> **EXERCISE MATERIALS**

========================================================================

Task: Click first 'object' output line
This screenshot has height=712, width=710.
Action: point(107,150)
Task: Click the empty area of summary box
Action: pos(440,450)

========================================================================

> **TASK DETAILS**
Copy every line of the records above, unchanged and in the same order.

> **RESULT OF THE TASK**
Task: Click first 'object' output line
This screenshot has height=712, width=710.
Action: point(107,150)
Task: Click the empty area of summary box
Action: pos(440,450)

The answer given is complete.